1. Null Hypothesis: There is no difference between the runs scored per game by teams in American and National League.

RPG_Lea <- lahman_data |>
  group_by(lgID) |>
  summarise(Avg_RPG = round(mean(RPG),2))|>
  arrange(Avg_RPG)
RPG_Lea

## # A tibble: 2 × 2
##   lgID  Avg_RPG
##   <chr>   <dbl>
## 1 NL       4.47
## 2 AL       4.67

Observed_mean_diff <- RPG_Lea$Avg_RPG[2] - RPG_Lea$Avg_RPG[1]


lahman_data |>
  ggplot() +
  geom_boxplot(mapping = 
                 aes(x = RPG, 
                     y = factor(lgID, levels = c('AL', 'NL'),
                                labels = c("American League", "National League")),color = lgID)) +
  labs(title = "League factor on Runs scored per game",
       x = "Runs",
       y = "League Variation") +
  theme_classic()

Interpretation: By interpreting the above box plot, we can infer that the AL has more runs scored per game compared to the NL. We are interested in determining whether this provides enough evidence against the null hypothesis stated above.

Before performing the independent sample t – test, we need to check whether our data is following certain assumptions because independent t test is a parametric test.

1. Normality test - whether the data of our two groups is normal or not
2. Levene’s test - Equal variances between two groups.

AL_df = filter(lahman_data, lgID == 'AL') |> pluck('RPG')
NL_df = filter(lahman_data, lgID == 'NL') |> pluck('RPG')

shapiro.test(AL_df)

## 
##  Shapiro-Wilk normality test
## 
## data:  AL_df
## W = 0.99413, p-value = 0.2607

shapiro.test(NL_df)

## 
##  Shapiro-Wilk normality test
## 
## data:  NL_df
## W = 0.99263, p-value = 0.08908

sd(AL_df)

## [1] 0.5272305

sd(NL_df)

## [1] 0.4808208

Interpretation: The Shapiro test has been used to assess the normality of the two groups, AL and NL, and it has been found that they are normal. The standard deviations are almost the same for both groups.

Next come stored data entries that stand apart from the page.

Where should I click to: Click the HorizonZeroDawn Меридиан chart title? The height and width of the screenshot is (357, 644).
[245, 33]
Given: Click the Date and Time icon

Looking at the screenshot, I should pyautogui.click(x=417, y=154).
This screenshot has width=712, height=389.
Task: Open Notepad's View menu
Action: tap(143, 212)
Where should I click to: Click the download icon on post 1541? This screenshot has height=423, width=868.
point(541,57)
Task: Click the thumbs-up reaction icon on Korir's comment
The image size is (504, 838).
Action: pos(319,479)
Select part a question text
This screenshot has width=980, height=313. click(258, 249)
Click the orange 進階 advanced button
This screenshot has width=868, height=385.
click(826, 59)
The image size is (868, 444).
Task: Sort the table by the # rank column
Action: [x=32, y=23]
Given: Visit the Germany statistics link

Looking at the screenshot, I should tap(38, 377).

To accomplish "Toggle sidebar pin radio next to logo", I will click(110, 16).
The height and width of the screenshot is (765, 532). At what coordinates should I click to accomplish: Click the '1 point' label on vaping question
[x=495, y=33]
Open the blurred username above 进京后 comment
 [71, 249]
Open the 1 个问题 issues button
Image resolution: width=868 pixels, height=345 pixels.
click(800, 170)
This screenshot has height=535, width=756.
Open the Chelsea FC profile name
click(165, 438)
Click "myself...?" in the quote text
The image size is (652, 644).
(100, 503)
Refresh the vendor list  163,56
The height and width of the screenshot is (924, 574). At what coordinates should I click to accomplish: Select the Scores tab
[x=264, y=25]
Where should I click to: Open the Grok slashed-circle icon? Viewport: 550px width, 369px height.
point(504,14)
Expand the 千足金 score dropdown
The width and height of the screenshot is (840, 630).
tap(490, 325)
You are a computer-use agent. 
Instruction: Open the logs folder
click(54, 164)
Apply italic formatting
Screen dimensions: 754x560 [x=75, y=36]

1. Two Independent Sample t - test:

n1 <- length(AL_df)
n2 <- length(NL_df)
df <- n1 + n2 - 2
sd1 <- sd(AL_df)
sd2 <- sd(NL_df)

poolvar<- (((n1-1)*sd1^2)+((n2-1)*sd2^2))/df 
t_stat <- (Observed_mean_diff - 0)/sqrt((poolvar/n1) + (poolvar/n2))
p_val <- 2 * (1 - pt(abs(t_stat),df))
print(p_val)

## [1] 4.516326e-07

t.test(AL_df,NL_df)

## 
##  Welch Two Sample t-test
## 
## data:  AL_df and NL_df
## t = 4.985, df = 639.42, p-value = 7.988e-07
## alternative hypothesis: true difference in means is not equal to 0
## 95 percent confidence interval:
##  0.1189852 0.2736506
## sample estimates:
## mean of x mean of y 
##  4.669117  4.472799

Interpretation: I have used two methods to find the p-value: 1. The traditional mathematical method using the t-distribution, and 2. The independent t-test formula (t.test()). As the p-value is less than 0.05, we reject the null hypothesis. We have enough evidence to assert that AL teams have more runs per game compared to NL teams. In reality, this is true, as there is a league factor associated with MLB.

---

2. Fishers style - significance testing.

bootstrap <- function (x, func=mean, n_iter=10^4) {
  func_values <- c(NULL)
  
  for (i in 1:n_iter) {
    x_sample <- sample(x, size = length(x), replace = TRUE)
    
    func_values <- c(func_values, func(x_sample))
  }
  
  return(func_values)
}

AL_Sample <- bootstrap(AL_df,fun=mean,n_iter=10^2)
NL_Sample <- bootstrap(NL_df,fun=mean,n_iter=10^2)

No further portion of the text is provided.